AIM OF THE EXERCISE
Can you retype the book blurb below word for word, starting with "Mixing Hollywood glitz" and going on through "one scene away."?

PAGE TEXT
※ ※ ※

In 1931, while most of Los Angeles is struggling to survive the Depression, the business of Hollywood is booming. And everyone wants a piece. The movies have always been cutthroat and, as girl Friday Kitty Pangborn is about to find out, that’s more than a metaphor.
Kitty’s boss, private detective Dexter Theroux, has been asked to help leading man Laird Wyndham prove his innocence. The actor was the last person to be seen with a young actress who died under very suspicious circumstances, and the star has fallen from the big screen to the big house. Wyndham’s a dreamboat, but that isn’t the only thing that has Kitty hot under the collar. Dex has already signed a client---one who’s hired him to prove Wyndham’s hands are not as clean as they look.
Mixing Hollywood glitz with hard-boiled grit, Death Was in the Picture captures the essence of life in Depression-era Los Angeles: a world where times are tough, talk is cheap, and murder is often just one scene away.

※ ※ ※

DATA ROWS

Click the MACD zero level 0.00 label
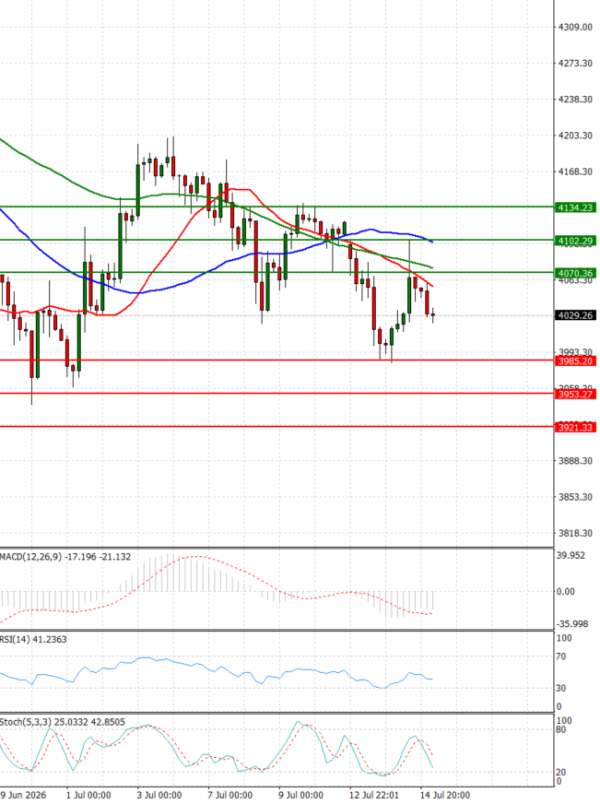600x804 pixels. (x=566, y=591)
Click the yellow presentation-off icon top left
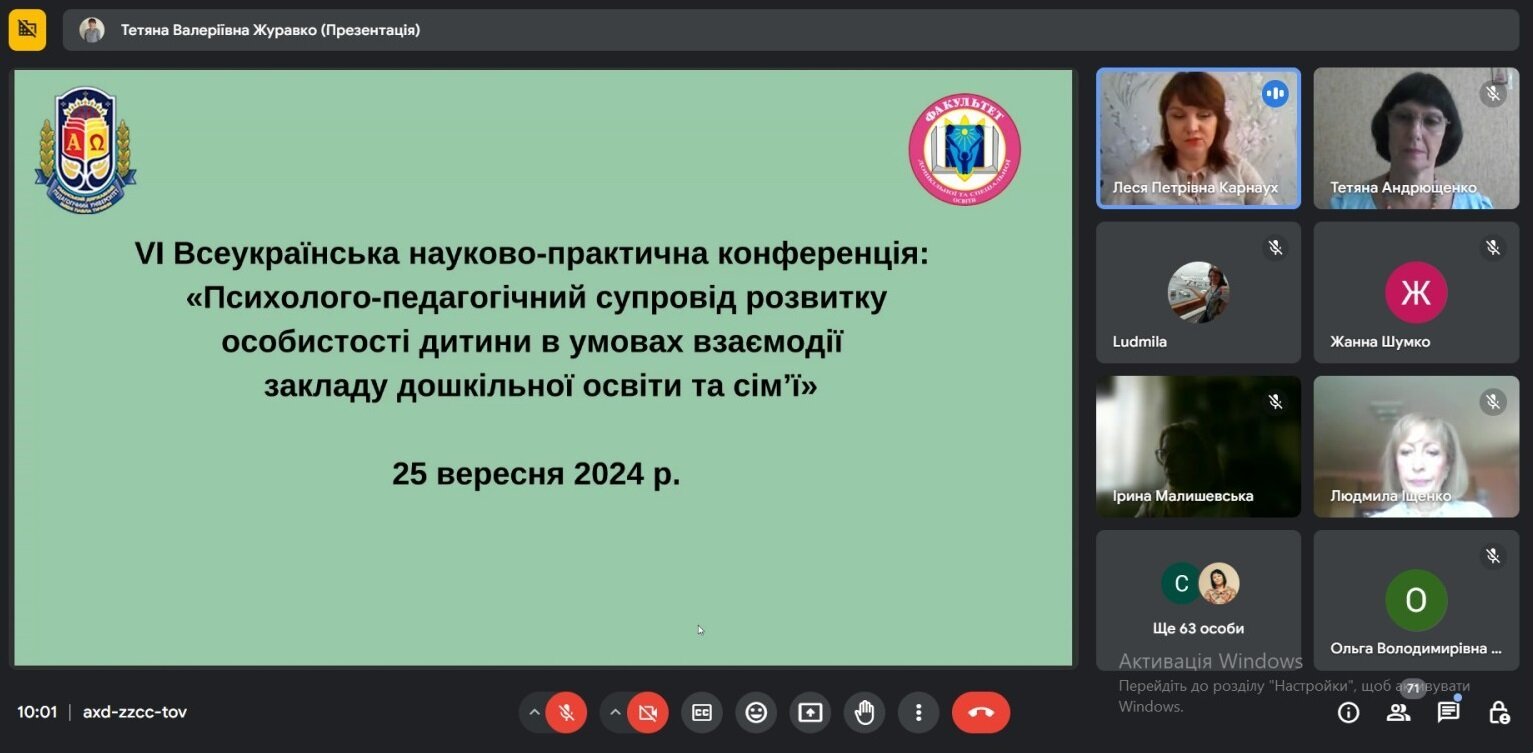This screenshot has width=1533, height=753. pos(27,30)
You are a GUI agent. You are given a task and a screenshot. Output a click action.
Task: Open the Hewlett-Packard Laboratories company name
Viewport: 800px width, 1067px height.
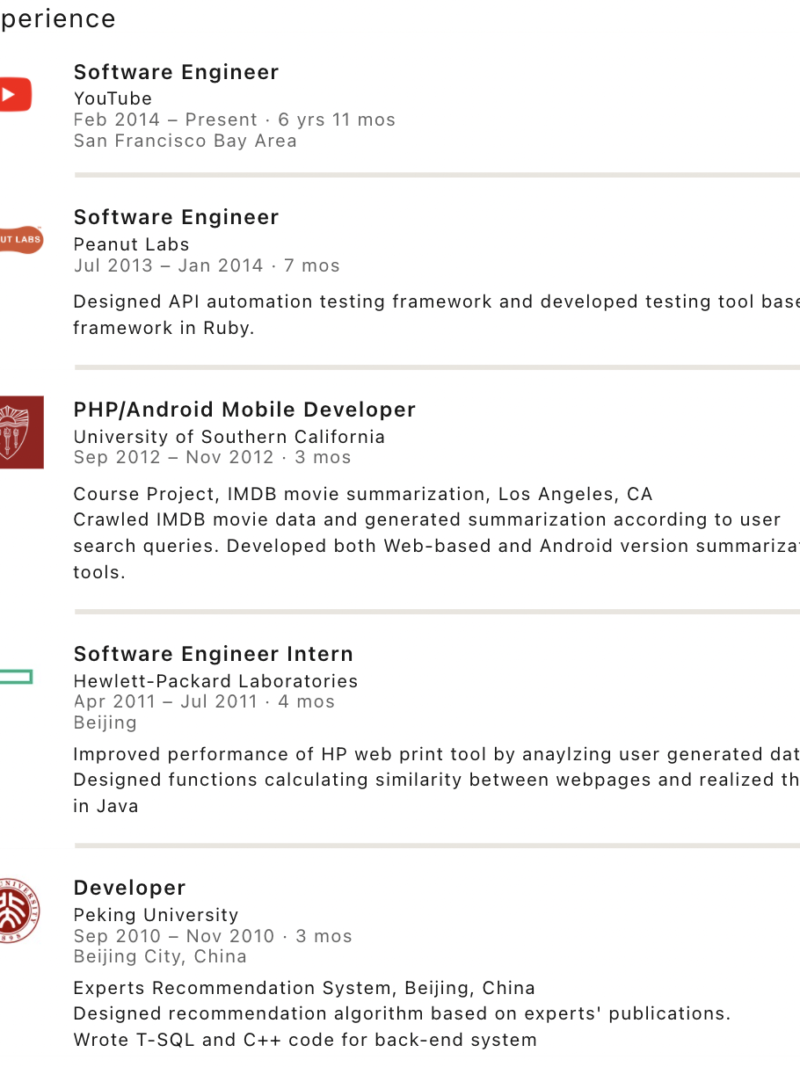[215, 681]
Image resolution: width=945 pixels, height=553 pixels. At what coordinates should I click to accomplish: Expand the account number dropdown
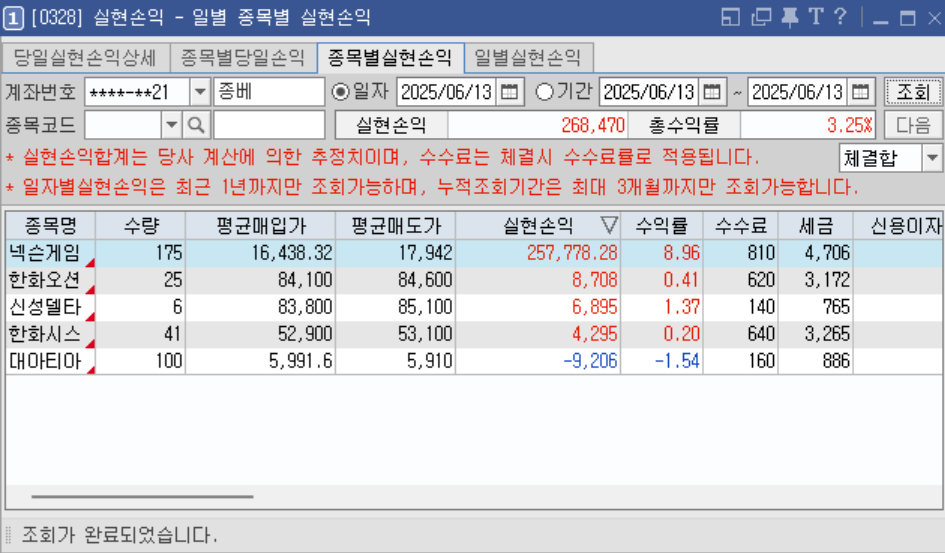[199, 92]
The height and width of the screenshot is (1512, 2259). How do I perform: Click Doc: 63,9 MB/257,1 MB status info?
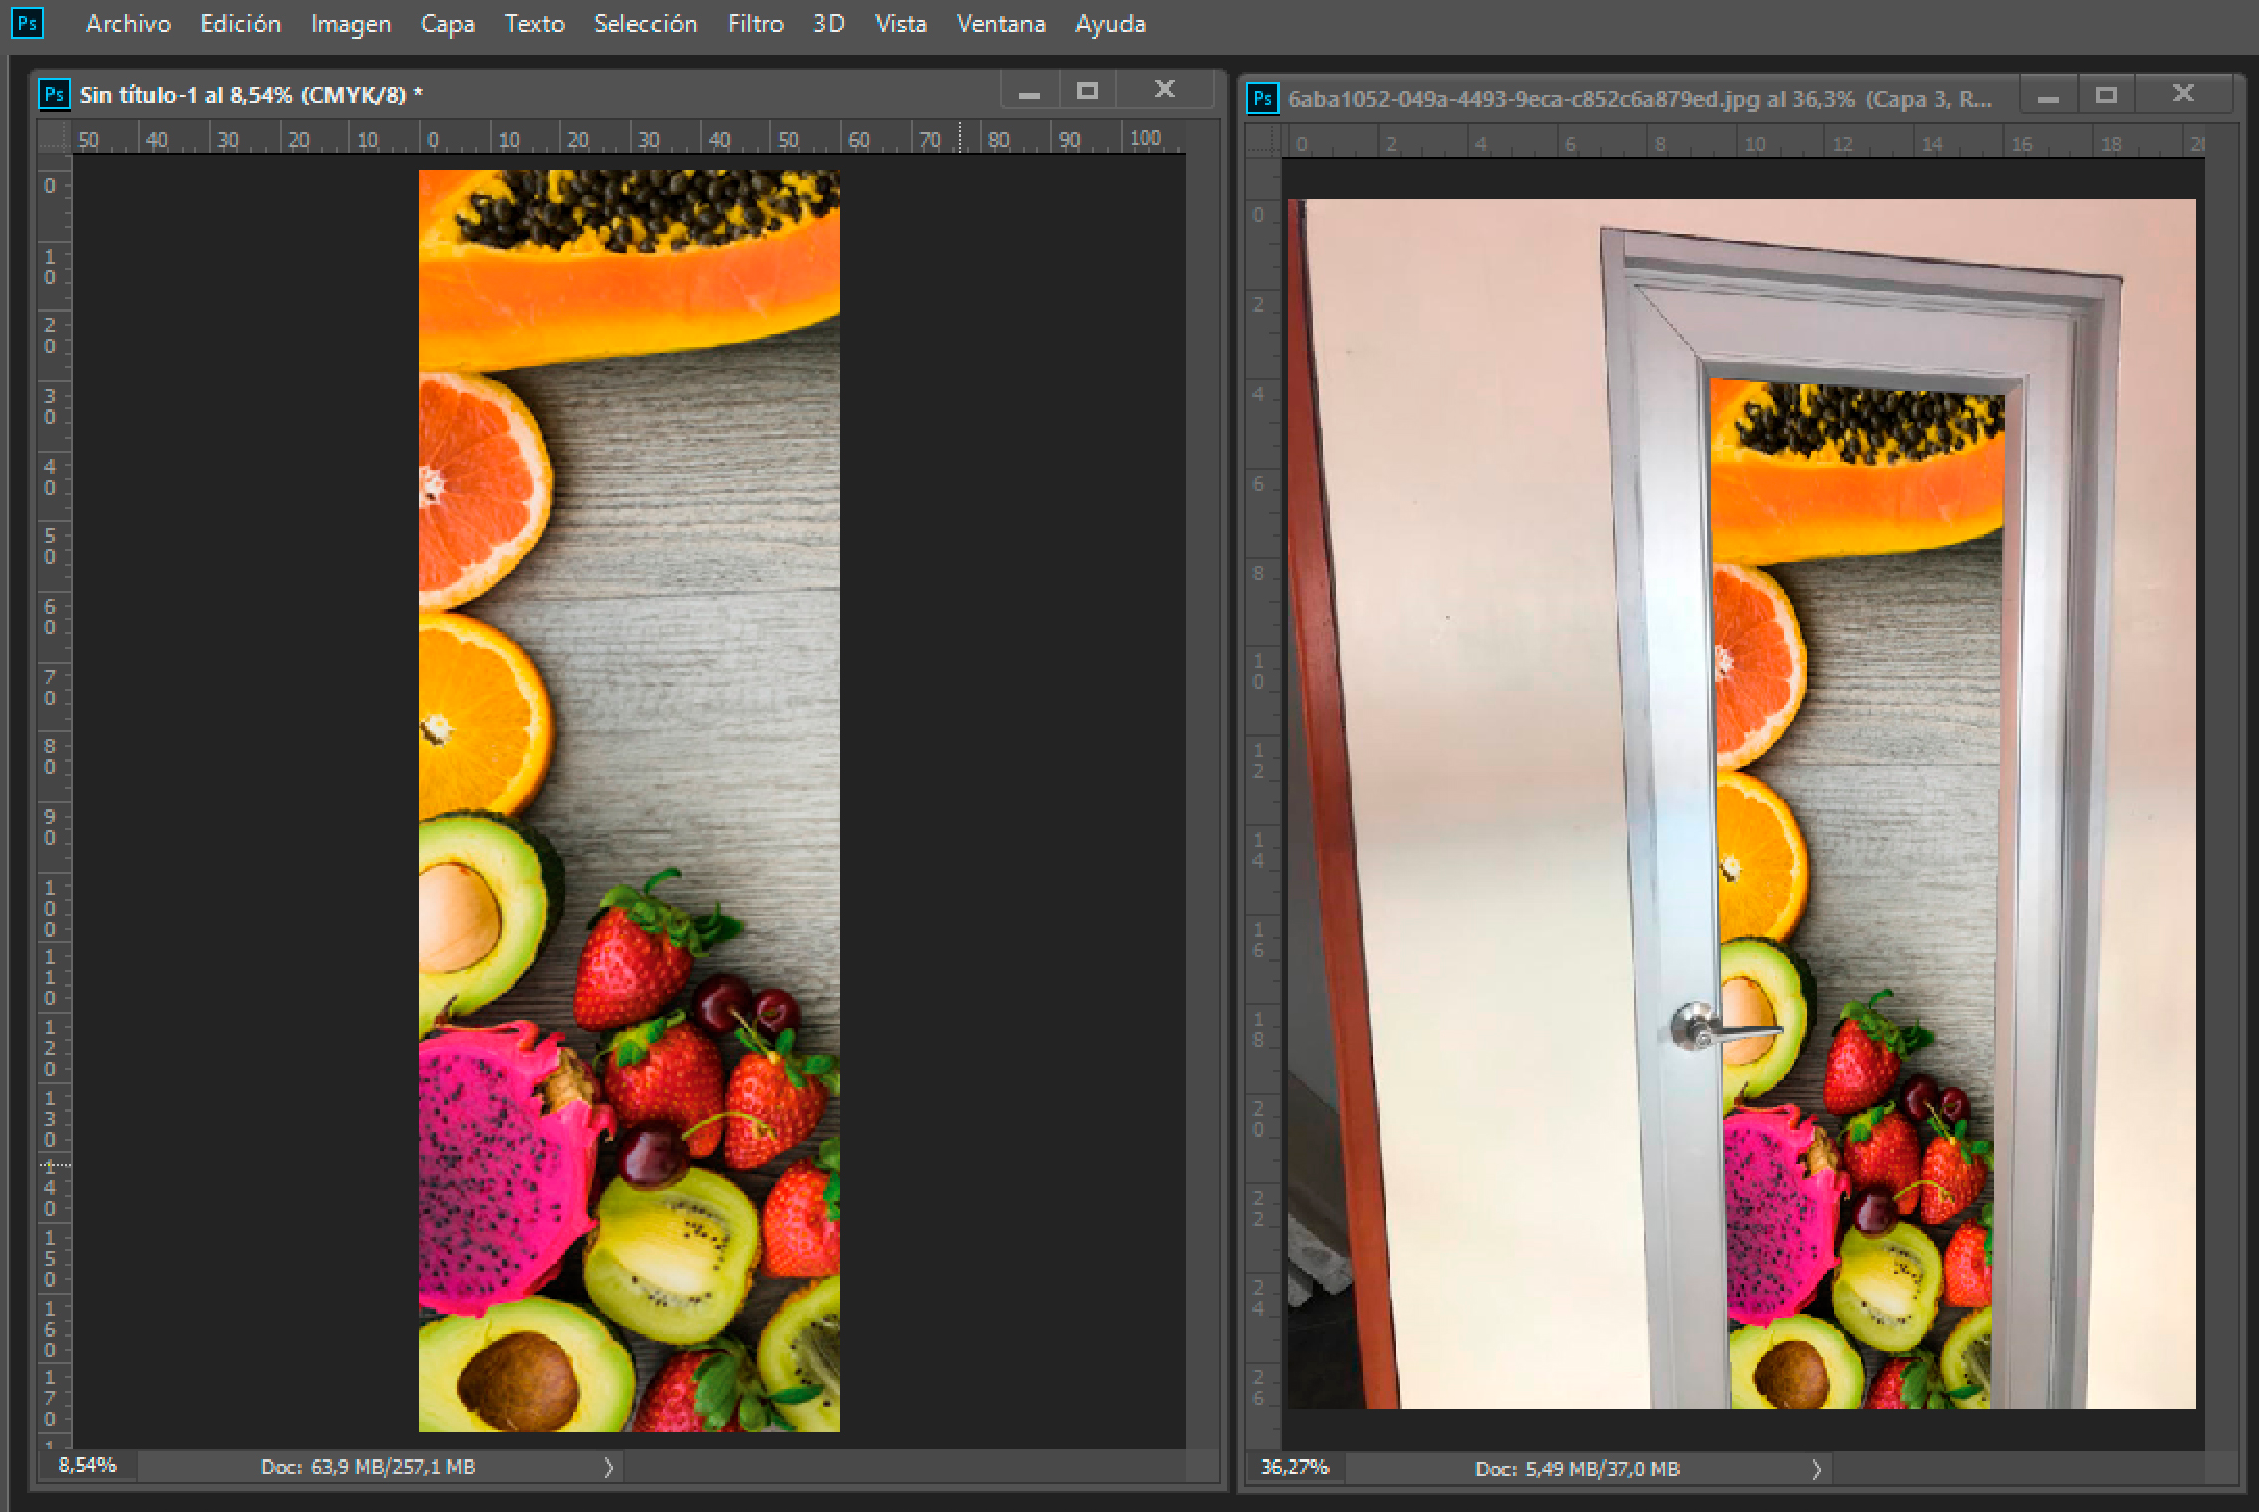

※ ※ ※

FULL ANSWER
Mixing Hollywood glitz with hard-boiled grit, Death Was in the Picture captures the essence of life in Depression-era Los Angeles: a world where times are tough, talk is cheap, and murder is often just one scene away.